Joy watched it gurgle down the pipe and thought of the inferno that innocent-looking liquid could cause. . . . What it had caused in her own experience. . . . In the lights and shades of the mixture tumbling to the sewers where it belonged, she saw Jack Barnett’s face for a fleeting horror, that shifted to Packy’s, quite as terrible. And she saw Sarah. . . . And then they all blended together in a whirling mass, and flickered away. The bathtub was empty. . . .

“I’ve got to admit,” Jerry was saying, in rather an artificial voice, “that in spite of everything it makes me feel sort of ill to see all that joy-getter spilling itself away in such a casual fashion.”

Joy looked at her, and saw that her mouth was slightly twisted, her eyes bearing a strained expression.

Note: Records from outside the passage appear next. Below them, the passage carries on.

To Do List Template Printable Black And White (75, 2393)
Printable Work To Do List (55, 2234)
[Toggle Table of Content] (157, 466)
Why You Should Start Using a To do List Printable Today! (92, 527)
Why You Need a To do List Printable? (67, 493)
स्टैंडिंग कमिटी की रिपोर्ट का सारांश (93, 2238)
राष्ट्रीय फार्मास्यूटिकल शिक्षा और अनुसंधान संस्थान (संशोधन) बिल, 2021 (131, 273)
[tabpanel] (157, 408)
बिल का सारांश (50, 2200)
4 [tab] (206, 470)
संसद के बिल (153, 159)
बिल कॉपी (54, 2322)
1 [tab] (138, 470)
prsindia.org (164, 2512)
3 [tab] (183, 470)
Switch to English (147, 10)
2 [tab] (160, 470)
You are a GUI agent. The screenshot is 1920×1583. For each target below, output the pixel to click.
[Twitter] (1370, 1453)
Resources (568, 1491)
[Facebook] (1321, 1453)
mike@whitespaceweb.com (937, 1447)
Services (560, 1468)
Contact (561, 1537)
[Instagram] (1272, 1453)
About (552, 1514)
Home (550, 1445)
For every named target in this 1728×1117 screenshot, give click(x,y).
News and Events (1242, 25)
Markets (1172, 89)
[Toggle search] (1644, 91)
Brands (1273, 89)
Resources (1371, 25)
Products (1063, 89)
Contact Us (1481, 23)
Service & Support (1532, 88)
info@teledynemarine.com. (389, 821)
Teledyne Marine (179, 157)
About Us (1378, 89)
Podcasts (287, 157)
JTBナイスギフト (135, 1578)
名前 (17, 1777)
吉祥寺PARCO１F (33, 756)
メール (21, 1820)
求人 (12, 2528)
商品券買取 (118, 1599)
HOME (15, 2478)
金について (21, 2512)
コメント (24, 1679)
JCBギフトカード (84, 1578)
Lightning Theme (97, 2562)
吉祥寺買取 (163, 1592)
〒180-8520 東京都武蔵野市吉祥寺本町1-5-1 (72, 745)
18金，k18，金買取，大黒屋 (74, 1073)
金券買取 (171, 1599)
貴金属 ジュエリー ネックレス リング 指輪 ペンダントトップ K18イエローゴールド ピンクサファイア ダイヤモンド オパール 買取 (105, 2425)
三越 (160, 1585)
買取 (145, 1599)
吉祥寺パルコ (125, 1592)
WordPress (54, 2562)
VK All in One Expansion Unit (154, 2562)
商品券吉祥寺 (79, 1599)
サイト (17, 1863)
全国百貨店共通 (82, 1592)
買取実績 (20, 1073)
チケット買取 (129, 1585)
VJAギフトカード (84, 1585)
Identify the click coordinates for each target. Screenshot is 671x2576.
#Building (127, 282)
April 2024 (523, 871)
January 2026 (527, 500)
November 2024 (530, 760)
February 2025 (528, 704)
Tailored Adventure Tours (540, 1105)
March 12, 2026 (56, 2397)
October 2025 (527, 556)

It had evidently been more of an effort for her than Joy had realized.

That Jerry could have stopped drinking altogether! Even to her inexperienced knowledge it seemed an impossibility. Jerry was staring into the bathtub again, with the hungry look of the street-gamin. . . . Joy turned away, and with her old-time quick sensitiveness, Jerry laughed and joined her.

“I don’t deny it isn’t hard at times and harder at others, old girl,” she said; “but there are things in everyone’s life that are hard not to do, and all the same one simply can’t do ’em!”

The day was unlike their old times together. On the surface, both girls were affectionate, and delighted to be with one another again; but below the surface everywhere intruded the man who had come between their friendship, changing everything irrevocably. Jerry was changed. For the better, one could not doubt; but nevertheless she was not the Jerry that Joy had known and loved. She was softer, with that new glow within her lighting everything she did or said. Her speech already showed meditation, her manner was more reposeful. Content and love were fast enfolding her into serenity—and, Joy thought, who wanted a serene Jerry?

Their conversation was strained, although voluble. Jerry’s bristled with mention of Phil, directly or indirectly. This stimulated Joy’s desire to talk of Jim; and the realization that she could not, that she had not Jerry’s excuse or right, brought effort into her responses.

They telephoned Félicie, and Jerry took them both to the Copley for dinner, over which they lingered. Félicie was wearing her usual look of unbroken loveliness, and arrayed for a Sixty Club dance in Brookline. Her attitude towards Jerry was frankly pitying, which abated none the less when she saw that Jerry’s attitude duplicated hers.

“It’s all right to act as if you’d pulled the moon down to earth, for a while,” she said tolerantly. “I know how these things come out. Pretty soon this one-man stuff will get monotonous. Monotony! Sooner or later you see it in all married life! And you’ll get monotonous to him, too! Husbands always get so husband-like when their wives begin getting always the same!”